可穿戴设备市场迎来了大爆发:从谷歌眼镜到iWatch,从运动类、医疗健康类到工业与军事类产品,可穿戴设备涵盖的范围越来越广、实用性越来越强。Juniper报告预测,2018年全球可穿戴设备出货量将达到1.3亿台,这一数字将是2013年的10倍。但是,在给人们生活带来便利的同时,这些可穿戴设备也藏有不少安全隐患,只有给其加上安全的防护盾,才能让这一市场持续蓬勃健康发展。
连接越紧密,安全风险越大
2013年7月4日,美国一位名叫Chris Barrett的男子用Google眼镜在公共场所拍摄了一群人打架后被捕的视频,并上传到网络,短短几天获得23万次的点击量,而周围的人根本不知道他在拍摄;Autographer是一款可穿戴相机,它带有GPS功能,当用户将这款小型设备别在衣服上时,便能记录进入镜头的人或物,并自动上传到设备制造商的网站;使用Nametag,用户只需随便看一眼附近的人,便能够获得这个人的名字、职业等信息……诸如此类可穿戴设备不胜枚举,它们能收集个人或者他人的信息以便实现应用的特定目的。
在大数据时代,用户个人的身份特征和消费习惯都变成可以存储、可以处理、可以深挖及可以整合利用的各种数据。可穿戴设备是加速数字化的利器,当收集的用户信息足够详细,用户在现实生活中接近互联网上的“裸奔”的隐患也就越大。人们希望设备能帮助更好地了解自己,就必须更多地暴露自己。哪些数据是个人的,哪些数据又是可以被机构或者公司利用的,两者之间模糊的界限一直没有得到清晰的界定。
为此,在技术上科技公司也采取了一些手段,获得用户“授权”,即让用户同意设备制造商获取、使用其信息,这是科技公司的惯常做法,只是在程度和范围上有所差别。比如谷歌眼镜在录制或者拍照时,必须通过语音激活,被拍摄的对象也能从屏幕上看到录制的情况。设备丢失之后,能够远程删除数据也是常见的做法。许多企业承诺,数据在用户不自己分享的情况下很难被别人拿到,并且承诺产生的数据能够被合法正确利用。但用户面临与开发商、运营商之间信息不对等,数据在上传之后个人很难控制其后续走向,很多甚至是在用户毫不知情的情况下进行的,“授权”在多大程度上能够起作用,值得商榷。

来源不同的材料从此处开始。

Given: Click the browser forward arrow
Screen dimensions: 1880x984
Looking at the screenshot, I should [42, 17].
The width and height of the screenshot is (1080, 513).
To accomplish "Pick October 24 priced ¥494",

出于利益最大化考虑,不少公司还将数据开放给了第三方公司,比如Fitbit。第三方的加入无疑将隐私保护的链条又拉长一环。谷歌在其《谷歌眼镜开发者政策》中声称,禁止任何谷歌眼镜应用“使用摄像头或麦克风进行相互参照,并即刻呈现除用户以外的任何人的个人信息,包括脸部识别及声音记录等”。然而自去年4月以来,黑客们一直在试验谷歌眼镜的种种未经授权用途。可见,条款的约束实施起来大打折扣。可穿戴设备行业整体还处在起步阶段,技术标准尚未存在,制定隐私保护的实质性措施也会滞后。

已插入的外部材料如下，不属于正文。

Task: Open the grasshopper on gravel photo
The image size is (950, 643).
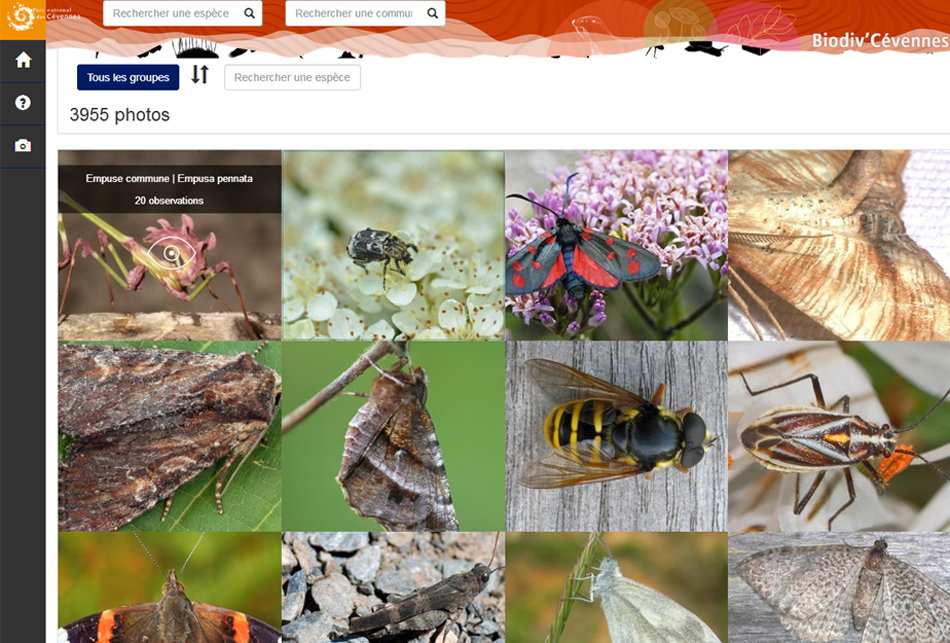Action: tap(393, 588)
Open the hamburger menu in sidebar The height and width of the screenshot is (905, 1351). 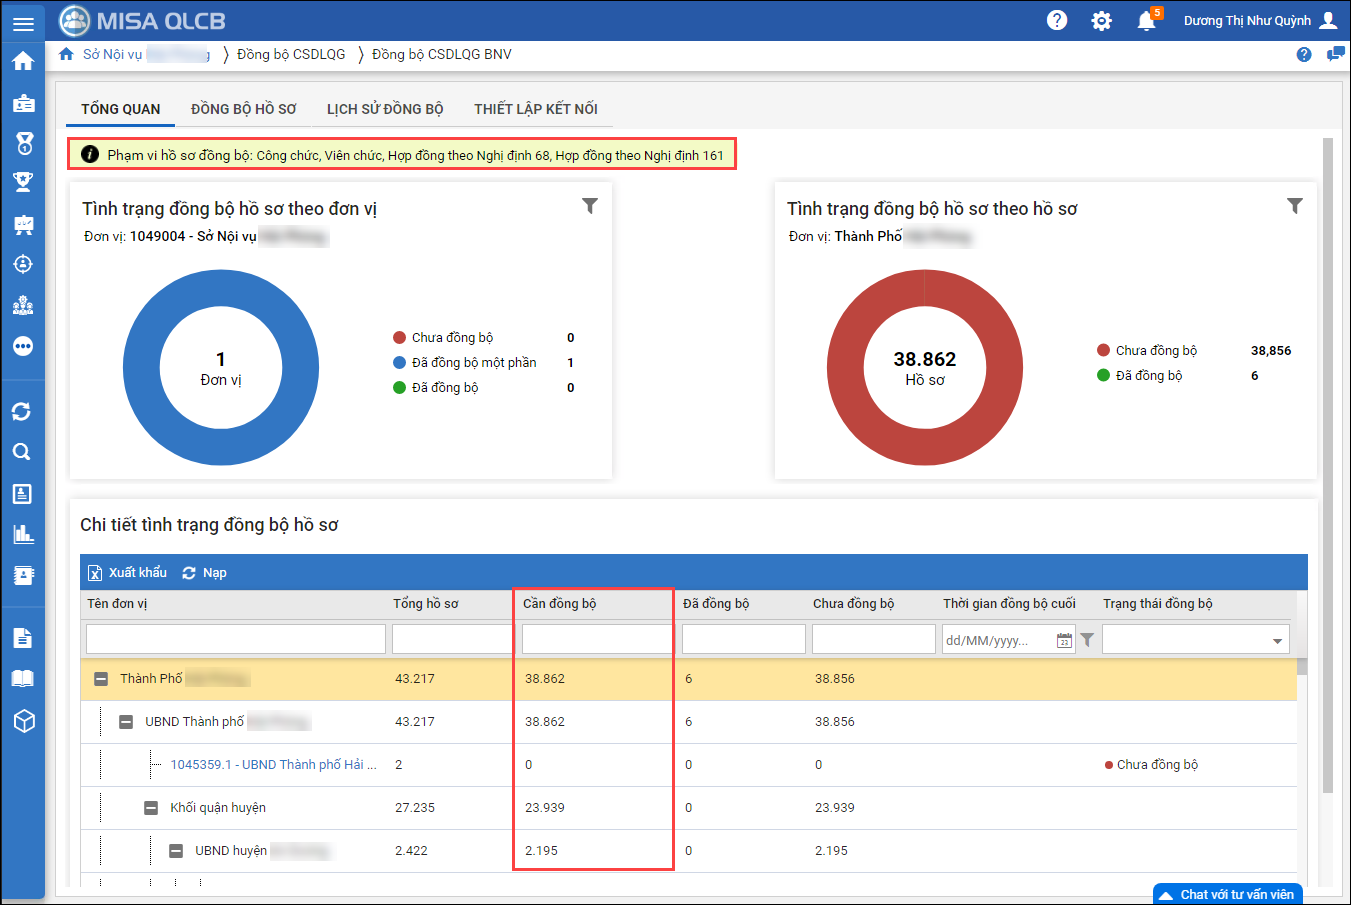23,23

值得思考的是,信息技术时代不断创新的用来保护个人隐私的手段,也是以获取更为私密的个人信息为代价的。当企业需要越来越多的信息以确认属于本人操作,也就意味着个人所提供的信息越来越多、越来越私人化。当可穿戴设备将人、事、物与互联网连接得越紧密,被泄露、被窃取乃至被利用的风险也就越大,个人隐私保护面临的挑战也越大。
安装防护软件,必须的
1960年,两位数学家共同制造了烟盒大小的可穿戴计算机,这被视为最早的可穿戴设备。在洛杉矶赌场,他们首次使用它来玩轮盘赌。这个设备能够预测滚球的落点,使得赢钱的几率增加44%。可穿戴技术也可能被不法分子利用,由于可穿戴设备的设计普遍更贴近人体,如果为他们利用,将会更加隐蔽。在监督机制完全缺乏或者还不够健全的情况下,数据被窃取的几率也增大了。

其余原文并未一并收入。